If you can afford clobbering A you can also load X with additional addressing modes (remember that ldx ($xx),y is not available) like:

<code>
        lax ($fb),y
        
        ;... instead of
        
        lda ($fb),y
        tax
</code>

Even more fancy shit can be done by lax ($xx,x), here you can implement a lookuptable that needs the previous value of x as input. So basically you can do any x = f(x); term.

Actually you can use LAX also with an immediate value, but it behaves a bit unstable regarding the given immediate value. However when simply doing an LAX #$00 you are fine.
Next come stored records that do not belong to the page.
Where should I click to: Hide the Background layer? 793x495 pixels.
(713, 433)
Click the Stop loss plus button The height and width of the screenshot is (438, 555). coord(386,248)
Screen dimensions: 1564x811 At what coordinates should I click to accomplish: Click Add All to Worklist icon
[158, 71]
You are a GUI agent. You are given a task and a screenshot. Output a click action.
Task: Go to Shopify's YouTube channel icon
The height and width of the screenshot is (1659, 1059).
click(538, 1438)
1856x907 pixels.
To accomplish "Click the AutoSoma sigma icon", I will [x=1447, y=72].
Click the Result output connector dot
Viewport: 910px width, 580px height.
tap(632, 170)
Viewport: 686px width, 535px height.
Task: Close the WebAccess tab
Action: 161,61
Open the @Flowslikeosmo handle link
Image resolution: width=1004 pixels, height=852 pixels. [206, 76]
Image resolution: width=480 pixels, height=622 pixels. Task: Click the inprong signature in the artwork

lda $xxxx,y is not available as 8 bit version, so an lda $xx,y is not possible. With lax $xx,y there is howeever a way to imitate a lda $xx,y at the cost of destroying x.
===== SAX/SHA =====

This opcode is ideal to setup a permanent mask and store values combined with that mask:

<code>
        ldx #$aa     ;setup mask
        lda $1000,y  ;load A
        sax $80,y    ;store A & $aa
</code>

Also there's a nice example of writing out a row of numbers faster than you might think:
<code>
        ;write values form 0 .. 7 to screen
        ldx #$0e
        lda #$01
        sax $0400    ;write $01 & $0e == 0
        sta $0401    ;write $01
        lda #$03
        sax $0402    ;write $03 & $0e == 2
        sta $0403    ;write $03
        lda #$05
        sax $0404    ;write $05 & $0e == 4
        sta $0405    ;write $05
        lda #$07
        sax $0406    ;write $07 & $0e == 6
        sta $0407    ;write $07
</code>

as you see, this wastes just one byte more than an unrolled loop as in the upcoming example, but saves 2 cycles on every second byte written.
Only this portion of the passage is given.